Text and item location data
—————

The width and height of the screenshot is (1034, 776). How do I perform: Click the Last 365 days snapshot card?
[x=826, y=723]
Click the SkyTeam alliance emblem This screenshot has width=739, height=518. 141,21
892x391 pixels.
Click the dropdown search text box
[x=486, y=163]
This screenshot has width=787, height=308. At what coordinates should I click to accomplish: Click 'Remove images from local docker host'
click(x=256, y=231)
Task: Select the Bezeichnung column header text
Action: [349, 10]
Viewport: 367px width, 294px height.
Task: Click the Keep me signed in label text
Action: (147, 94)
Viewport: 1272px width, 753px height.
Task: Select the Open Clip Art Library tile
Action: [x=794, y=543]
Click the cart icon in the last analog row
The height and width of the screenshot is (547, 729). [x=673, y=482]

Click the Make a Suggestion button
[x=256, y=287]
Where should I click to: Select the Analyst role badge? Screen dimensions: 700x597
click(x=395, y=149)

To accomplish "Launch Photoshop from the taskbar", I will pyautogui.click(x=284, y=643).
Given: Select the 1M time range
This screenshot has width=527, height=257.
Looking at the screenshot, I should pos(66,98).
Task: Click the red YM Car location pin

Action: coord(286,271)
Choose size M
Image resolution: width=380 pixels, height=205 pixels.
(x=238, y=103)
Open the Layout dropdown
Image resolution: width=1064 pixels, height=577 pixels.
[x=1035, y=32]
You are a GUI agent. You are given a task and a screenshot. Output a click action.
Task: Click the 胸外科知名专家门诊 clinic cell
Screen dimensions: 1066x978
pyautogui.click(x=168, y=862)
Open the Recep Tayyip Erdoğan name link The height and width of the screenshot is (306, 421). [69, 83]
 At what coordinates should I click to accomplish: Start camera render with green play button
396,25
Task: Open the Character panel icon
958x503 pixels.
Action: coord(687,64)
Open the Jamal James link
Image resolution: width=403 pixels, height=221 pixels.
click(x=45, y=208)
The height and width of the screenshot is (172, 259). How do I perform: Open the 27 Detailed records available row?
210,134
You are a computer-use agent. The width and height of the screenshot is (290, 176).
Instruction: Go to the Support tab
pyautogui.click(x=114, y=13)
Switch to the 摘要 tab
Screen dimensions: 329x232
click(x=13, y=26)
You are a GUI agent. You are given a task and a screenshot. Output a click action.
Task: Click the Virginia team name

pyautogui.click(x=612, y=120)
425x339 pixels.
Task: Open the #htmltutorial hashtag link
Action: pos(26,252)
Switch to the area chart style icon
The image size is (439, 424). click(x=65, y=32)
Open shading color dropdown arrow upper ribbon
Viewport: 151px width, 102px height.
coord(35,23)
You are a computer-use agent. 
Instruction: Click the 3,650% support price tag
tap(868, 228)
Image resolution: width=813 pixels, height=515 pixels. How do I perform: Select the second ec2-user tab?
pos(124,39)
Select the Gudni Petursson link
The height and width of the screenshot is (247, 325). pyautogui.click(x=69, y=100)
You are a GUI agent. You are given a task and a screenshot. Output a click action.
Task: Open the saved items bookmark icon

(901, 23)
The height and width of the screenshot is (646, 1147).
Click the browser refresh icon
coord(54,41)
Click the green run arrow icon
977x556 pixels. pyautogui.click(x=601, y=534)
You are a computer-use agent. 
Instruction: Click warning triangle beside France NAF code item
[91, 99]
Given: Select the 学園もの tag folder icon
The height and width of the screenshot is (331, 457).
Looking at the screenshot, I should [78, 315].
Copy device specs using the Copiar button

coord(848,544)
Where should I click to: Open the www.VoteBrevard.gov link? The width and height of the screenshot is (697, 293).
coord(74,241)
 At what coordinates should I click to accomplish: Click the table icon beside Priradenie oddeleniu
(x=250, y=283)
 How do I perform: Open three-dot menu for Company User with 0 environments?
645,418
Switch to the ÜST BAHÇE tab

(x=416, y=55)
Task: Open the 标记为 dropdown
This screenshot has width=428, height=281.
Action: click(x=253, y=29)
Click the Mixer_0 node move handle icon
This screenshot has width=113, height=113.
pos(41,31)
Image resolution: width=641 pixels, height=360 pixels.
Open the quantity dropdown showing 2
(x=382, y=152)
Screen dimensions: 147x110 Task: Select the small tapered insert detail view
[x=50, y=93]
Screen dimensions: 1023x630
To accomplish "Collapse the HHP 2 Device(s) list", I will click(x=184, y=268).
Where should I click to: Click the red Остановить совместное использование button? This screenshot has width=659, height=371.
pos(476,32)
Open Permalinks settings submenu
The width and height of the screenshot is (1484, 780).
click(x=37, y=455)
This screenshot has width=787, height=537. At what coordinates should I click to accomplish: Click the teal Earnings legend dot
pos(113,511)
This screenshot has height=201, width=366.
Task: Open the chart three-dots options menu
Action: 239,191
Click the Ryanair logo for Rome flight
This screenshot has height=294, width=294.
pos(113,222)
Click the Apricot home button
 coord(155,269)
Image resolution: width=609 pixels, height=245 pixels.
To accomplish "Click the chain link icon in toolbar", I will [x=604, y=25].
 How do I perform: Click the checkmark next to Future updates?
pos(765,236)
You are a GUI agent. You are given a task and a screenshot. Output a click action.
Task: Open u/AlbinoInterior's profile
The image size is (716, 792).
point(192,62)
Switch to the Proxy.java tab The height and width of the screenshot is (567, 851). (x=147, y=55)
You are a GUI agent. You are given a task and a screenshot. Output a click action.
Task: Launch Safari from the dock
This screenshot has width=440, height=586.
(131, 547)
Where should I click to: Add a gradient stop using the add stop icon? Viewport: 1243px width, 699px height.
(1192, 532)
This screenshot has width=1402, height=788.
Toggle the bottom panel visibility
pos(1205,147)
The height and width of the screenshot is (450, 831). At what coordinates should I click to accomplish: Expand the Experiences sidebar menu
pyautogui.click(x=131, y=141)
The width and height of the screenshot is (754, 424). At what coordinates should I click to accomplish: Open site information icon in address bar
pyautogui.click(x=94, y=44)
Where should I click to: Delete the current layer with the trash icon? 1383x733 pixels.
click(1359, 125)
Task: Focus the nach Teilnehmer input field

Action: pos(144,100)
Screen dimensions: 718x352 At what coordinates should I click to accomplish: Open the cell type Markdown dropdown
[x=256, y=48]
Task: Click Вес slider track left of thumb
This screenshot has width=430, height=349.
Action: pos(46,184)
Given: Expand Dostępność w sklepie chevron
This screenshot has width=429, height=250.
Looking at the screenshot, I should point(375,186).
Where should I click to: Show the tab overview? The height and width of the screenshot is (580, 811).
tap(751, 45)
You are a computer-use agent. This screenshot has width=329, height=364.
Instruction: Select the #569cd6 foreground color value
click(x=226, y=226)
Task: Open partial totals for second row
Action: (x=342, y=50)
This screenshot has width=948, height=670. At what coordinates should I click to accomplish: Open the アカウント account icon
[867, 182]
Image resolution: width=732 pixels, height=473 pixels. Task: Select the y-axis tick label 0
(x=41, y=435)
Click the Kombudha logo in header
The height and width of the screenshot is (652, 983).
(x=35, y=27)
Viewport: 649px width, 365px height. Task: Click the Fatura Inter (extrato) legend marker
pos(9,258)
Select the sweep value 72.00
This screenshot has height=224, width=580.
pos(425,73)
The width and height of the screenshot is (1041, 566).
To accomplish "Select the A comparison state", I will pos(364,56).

—————

Required work: Turn these lines into a JSON list of strings, one string per line, skipping blank lines.

The response:
[
  "The width and height of the screenshot is (1034, 776). How do I perform: Click the Last 365 days snapshot card?",
  "[x=826, y=723]",
  "Click the SkyTeam alliance emblem This screenshot has width=739, height=518. 141,21",
  "892x391 pixels.",
  "Click the dropdown search text box",
  "[x=486, y=163]",
  "This screenshot has width=787, height=308. At what coordinates should I click to accomplish: Click 'Remove images from local docker host'",
  "click(x=256, y=231)",
  "Task: Select the Bezeichnung column header text",
  "Action: [349, 10]",
  "Viewport: 367px width, 294px height.",
  "Task: Click the Keep me signed in label text",
  "Action: (147, 94)",
  "Viewport: 1272px width, 753px height.",
  "Task: Select the Open Clip Art Library tile",
  "Action: [x=794, y=543]",
  "Click the cart icon in the last analog row",
  "The height and width of the screenshot is (547, 729). [x=673, y=482]",
  "Click the Make a Suggestion button",
  "[x=256, y=287]",
  "Where should I click to: Select the Analyst role badge? Screen dimensions: 700x597",
  "click(x=395, y=149)",
  "To accomplish \"Launch Photoshop from the taskbar\", I will pyautogui.click(x=284, y=643).",
  "Given: Select the 1M time range",
  "This screenshot has width=527, height=257.",
  "Looking at the screenshot, I should pos(66,98).",
  "Task: Click the red YM Car location pin",
  "Action: coord(286,271)",
  "Choose size M",
  "Image resolution: width=380 pixels, height=205 pixels.",
  "(x=238, y=103)",
  "Open the Layout dropdown",
  "Image resolution: width=1064 pixels, height=577 pixels.",
  "[x=1035, y=32]",
  "You are a GUI agent. You are given a task and a screenshot. Output a click action.",
  "Task: Click the 胸外科知名专家门诊 clinic cell",
  "Screen dimensions: 1066x978",
  "pyautogui.click(x=168, y=862)",
  "Open the Recep Tayyip Erdoğan name link The height and width of the screenshot is (306, 421). [69, 83]",
  " At what coordinates should I click to accomplish: Start camera render with green play button",
  "396,25",
  "Task: Open the Character panel icon",
  "958x503 pixels.",
  "Action: coord(687,64)",
  "Open the Jamal James link",
  "Image resolution: width=403 pixels, height=221 pixels.",
  "click(x=45, y=208)",
  "The height and width of the screenshot is (172, 259). How do I perform: Open the 27 Detailed records available row?",
  "210,134",
  "You are a computer-use agent. The width and height of the screenshot is (290, 176).",
  "Instruction: Go to the Support tab",
  "pyautogui.click(x=114, y=13)",
  "Switch to the 摘要 tab",
  "Screen dimensions: 329x232",
  "click(x=13, y=26)",
  "You are a GUI agent. You are given a task and a screenshot. Output a click action.",
  "Task: Click the Virginia team name",
  "pyautogui.click(x=612, y=120)",
  "425x339 pixels.",
  "Task: Open the #htmltutorial hashtag link",
  "Action: pos(26,252)",
  "Switch to the area chart style icon",
  "The image size is (439, 424). click(x=65, y=32)",
  "Open shading color dropdown arrow upper ribbon",
  "Viewport: 151px width, 102px height.",
  "coord(35,23)",
  "You are a computer-use agent. ",
  "Instruction: Click the 3,650% support price tag",
  "tap(868, 228)",
  "Image resolution: width=813 pixels, height=515 pixels. How do I perform: Select the second ec2-user tab?",
  "pos(124,39)",
  "Select the Gudni Petursson link",
  "The height and width of the screenshot is (247, 325). pyautogui.click(x=69, y=100)",
  "You are a GUI agent. You are given a task and a screenshot. Output a click action.",
  "Task: Open the saved items bookmark icon",
  "(901, 23)",
  "The height and width of the screenshot is (646, 1147).",
  "Click the browser refresh icon",
  "coord(54,41)",
  "Click the green run arrow icon",
  "977x556 pixels. pyautogui.click(x=601, y=534)",
  "You are a computer-use agent. ",
  "Instruction: Click warning triangle beside France NAF code item",
  "[91, 99]",
  "Given: Select the 学園もの tag folder icon",
  "The height and width of the screenshot is (331, 457).",
  "Looking at the screenshot, I should [78, 315].",
  "Copy device specs using the Copiar button",
  "coord(848,544)",
  "Where should I click to: Open the www.VoteBrevard.gov link? The width and height of the screenshot is (697, 293).",
  "coord(74,241)",
  " At what coordinates should I click to accomplish: Click the table icon beside Priradenie oddeleniu",
  "(x=250, y=283)",
  " How do I perform: Open three-dot menu for Company User with 0 environments?",
  "645,418",
  "Switch to the ÜST BAHÇE tab",
  "(x=416, y=55)",
  "Task: Open the 标记为 dropdown",
  "This screenshot has width=428, height=281.",
  "Action: click(x=253, y=29)",
  "Click the Mixer_0 node move handle icon",
  "This screenshot has width=113, height=113.",
  "pos(41,31)",
  "Image resolution: width=641 pixels, height=360 pixels.",
  "Open the quantity dropdown showing 2",
  "(x=382, y=152)",
  "Screen dimensions: 147x110 Task: Select the small tapered insert detail view",
  "[x=50, y=93]",
  "Screen dimensions: 1023x630",
  "To accomplish \"Collapse the HHP 2 Device(s) list\", I will click(x=184, y=268).",
  "Where should I click to: Click the red Остановить совместное использование button? This screenshot has width=659, height=371.",
  "pos(476,32)",
  "Open Permalinks settings submenu",
  "The width and height of the screenshot is (1484, 780).",
  "click(x=37, y=455)",
  "This screenshot has width=787, height=537. At what coordinates should I click to accomplish: Click the teal Earnings legend dot",
  "pos(113,511)",
  "This screenshot has height=201, width=366.",
  "Task: Open the chart three-dots options menu",
  "Action: 239,191",
  "Click the Ryanair logo for Rome flight",
  "This screenshot has height=294, width=294.",
  "pos(113,222)",
  "Click the Apricot home button",
  " coord(155,269)",
  "Image resolution: width=609 pixels, height=245 pixels.",
  "To accomplish \"Click the chain link icon in toolbar\", I will [x=604, y=25].",
  " How do I perform: Click the checkmark next to Future updates?",
  "pos(765,236)",
  "You are a GUI agent. You are given a task and a screenshot. Output a click action.",
  "Task: Open u/AlbinoInterior's profile",
  "The image size is (716, 792).",
  "point(192,62)",
  "Switch to the Proxy.java tab The height and width of the screenshot is (567, 851). (x=147, y=55)",
  "You are a GUI agent. You are given a task and a screenshot. Output a click action.",
  "Task: Launch Safari from the dock",
  "This screenshot has width=440, height=586.",
  "(131, 547)",
  "Where should I click to: Add a gradient stop using the add stop icon? Viewport: 1243px width, 699px height.",
  "(1192, 532)",
  "This screenshot has width=1402, height=788.",
  "Toggle the bottom panel visibility",
  "pos(1205,147)",
  "The height and width of the screenshot is (450, 831). At what coordinates should I click to accomplish: Expand the Experiences sidebar menu",
  "pyautogui.click(x=131, y=141)",
  "The width and height of the screenshot is (754, 424). At what coordinates should I click to accomplish: Open site information icon in address bar",
  "pyautogui.click(x=94, y=44)",
  "Where should I click to: Delete the current layer with the trash icon? 1383x733 pixels.",
  "click(1359, 125)",
  "Task: Focus the nach Teilnehmer input field",
  "Action: pos(144,100)",
  "Screen dimensions: 718x352 At what coordinates should I click to accomplish: Open the cell type Markdown dropdown",
  "[x=256, y=48]",
  "Task: Click Вес slider track left of thumb",
  "This screenshot has width=430, height=349.",
  "Action: pos(46,184)",
  "Given: Expand Dostępność w sklepie chevron",
  "This screenshot has width=429, height=250.",
  "Looking at the screenshot, I should point(375,186).",
  "Where should I click to: Show the tab overview? The height and width of the screenshot is (580, 811).",
  "tap(751, 45)",
  "You are a computer-use agent. This screenshot has width=329, height=364.",
  "Instruction: Select the #569cd6 foreground color value",
  "click(x=226, y=226)",
  "Task: Open partial totals for second row",
  "Action: (x=342, y=50)",
  "This screenshot has width=948, height=670. At what coordinates should I click to accomplish: Open the アカウント account icon",
  "[867, 182]",
  "Image resolution: width=732 pixels, height=473 pixels. Task: Select the y-axis tick label 0",
  "(x=41, y=435)",
  "Click the Kombudha logo in header",
  "The height and width of the screenshot is (652, 983).",
  "(x=35, y=27)",
  "Viewport: 649px width, 365px height. Task: Click the Fatura Inter (extrato) legend marker",
  "pos(9,258)",
  "Select the sweep value 72.00",
  "This screenshot has height=224, width=580.",
  "pos(425,73)",
  "The width and height of the screenshot is (1041, 566).",
  "To accomplish \"Select the A comparison state\", I will pos(364,56)."
]